§ **EXTRACT PROVIDED**:
_ _ _

Selected answers from the Dumb SEO Questions Facebook & G+ community.

  • Michael Martinez: I would not. Other people would. I don`t see the benefit of using noindex on pages like that. ON EDIT: With any choice you make about what to allow crawlers to index, etc., you should ask yourself 1) What problem do you need to solve; 2) How does this idea contribute to the solution; 3) What is the cost of implementing this idea? The answers will never be the same for every site, every situation.
  • JL Faverio: it`s a huge site, and if I noindex less valuable pages such as these, wouldn`t that benefit their crawl budget?
  • Michael Martinez: JL Faverio NOPE. "Crawl budget" is not something you and I manage. It`s something determined by the search engine based on how well your server responds to their fetch requests. If your server is THAT unresponsive, you have bigger problems. Just do a little bit of quick math and see how many pages from your site a search engine could fetch in 30 days assuming it requests 1 page every 2 seconds.
  • Paul Thompson: No. Noindex pages still get crawled. The crawl rate will go down the longer they`ve been no-indexed, but still crawled.
  • Richard Hearne: JL Faverio You might get better value by increasing the number of posts on each paginated page, thus reducing the overall depth. This can also be applied conditionally so that it doesn`t impact your UX.
  • JL Faverio: Richard Hearne great reminder thank you.
  • Paul Thompson: Those pages should have rel-next and rel-previous metatags, in which case they shouldn`t be no-indexed.
  • Chris Boggs: and canonical to the /blog/pages/ if needed but /blog/ should be better...does the /pages/directory only show up after the first page of the blog? (making "Page 1" example.com/blog/ and page 2 example.com/blog/page/2?)
  • Micah Fisher-Kirshner: I`m in this belief stated above. If you noindex them, you`re effectively making it harder for Google to find the pages once they leave the blog home page or category pages.And if you put rel pagination on them, you`re giving conflicting signals if you add noindex too
  • Becky Westmoreland: I`d also advocate for eliminating pagination on a blog post. But I`m also one of those users that hates HATES pagination.
  • Richard Hearne: Chris Boggs Why would you want to mix rel=next/prev with canonicalisation to the head page of each index? Better one or the other (and I now prefer the former), but not both IMO.
  • Chris Boggs: Richard Hearne it is fine with Google :) https://support.google.com/webmasters/answer/1663744?hl=en
  • Richard Hearne: Chris Boggs where on that page does it say it`s fine to mix rel-next/prev with canonicalisation to another page? It doesn`t.

_ _ _

§ **INFORMATION PROVIDED**:

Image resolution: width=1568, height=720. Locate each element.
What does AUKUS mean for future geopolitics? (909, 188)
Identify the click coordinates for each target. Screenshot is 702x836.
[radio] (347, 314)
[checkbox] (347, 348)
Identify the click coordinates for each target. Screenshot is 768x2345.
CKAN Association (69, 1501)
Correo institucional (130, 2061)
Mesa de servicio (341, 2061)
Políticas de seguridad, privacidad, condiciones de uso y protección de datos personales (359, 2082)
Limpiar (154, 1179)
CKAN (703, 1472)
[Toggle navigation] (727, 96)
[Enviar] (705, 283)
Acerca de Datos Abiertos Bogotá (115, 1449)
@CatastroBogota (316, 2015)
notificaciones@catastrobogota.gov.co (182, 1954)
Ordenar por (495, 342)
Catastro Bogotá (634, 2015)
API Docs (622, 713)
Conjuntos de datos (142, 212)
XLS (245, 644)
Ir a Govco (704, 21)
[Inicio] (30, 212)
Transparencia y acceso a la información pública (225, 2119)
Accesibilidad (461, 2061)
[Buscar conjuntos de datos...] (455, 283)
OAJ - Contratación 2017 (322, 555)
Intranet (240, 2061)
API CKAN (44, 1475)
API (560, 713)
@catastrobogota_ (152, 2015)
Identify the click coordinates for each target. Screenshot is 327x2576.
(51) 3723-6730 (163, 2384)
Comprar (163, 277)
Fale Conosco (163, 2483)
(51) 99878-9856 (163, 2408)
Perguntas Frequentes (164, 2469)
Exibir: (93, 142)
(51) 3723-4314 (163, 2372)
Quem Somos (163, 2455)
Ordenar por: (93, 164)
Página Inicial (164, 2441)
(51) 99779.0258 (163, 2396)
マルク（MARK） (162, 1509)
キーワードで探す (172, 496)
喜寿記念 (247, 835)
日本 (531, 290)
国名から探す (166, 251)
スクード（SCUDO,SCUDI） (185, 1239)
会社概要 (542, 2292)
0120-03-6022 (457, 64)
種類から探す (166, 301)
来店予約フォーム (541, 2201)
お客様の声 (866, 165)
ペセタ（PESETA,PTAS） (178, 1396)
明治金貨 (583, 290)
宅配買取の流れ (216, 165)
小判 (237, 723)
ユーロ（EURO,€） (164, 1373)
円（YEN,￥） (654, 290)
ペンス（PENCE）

_ _ _

§ **EXERCISE TASK 1**: Please summarize the SEO discussion in two sentences.
§ **EXERCISE TASK 2**: Name every person who posts a comment in the SEO discussion.
§ **EXERCISE TASK 3**: Reproduce the passage of the SEO discussion starting at "Selected answers from" and ending at "their crawl budget?".

§ **CORRECT RESPONSE 1**: Participants discuss whether to noindex less valuable paginated blog pages, and JL Faverio asks whether doing so on a huge site would benefit crawl budget. Michael Martinez answers that crawl budget is determined by the search engine based on how well the server responds, while others point out that noindexed pages still get crawled, recommend rel-next and rel-previous tags instead of noindex, and suggest putting more posts on each paginated page.

§ **CORRECT RESPONSE 2**:
Michael Martinez
JL Faverio
Paul Thompson
Richard Hearne
Chris Boggs
Micah Fisher-Kirshner
Becky Westmoreland

§ **CORRECT RESPONSE 3**:
Selected answers from the Dumb SEO Questions Facebook & G+ community.

  • Michael Martinez: I would not. Other people would. I don`t see the benefit of using noindex on pages like that. ON EDIT: With any choice you make about what to allow crawlers to index, etc., you should ask yourself 1) What problem do you need to solve; 2) How does this idea contribute to the solution; 3) What is the cost of implementing this idea? The answers will never be the same for every site, every situation.
  • JL Faverio: it`s a huge site, and if I noindex less valuable pages such as these, wouldn`t that benefit their crawl budget?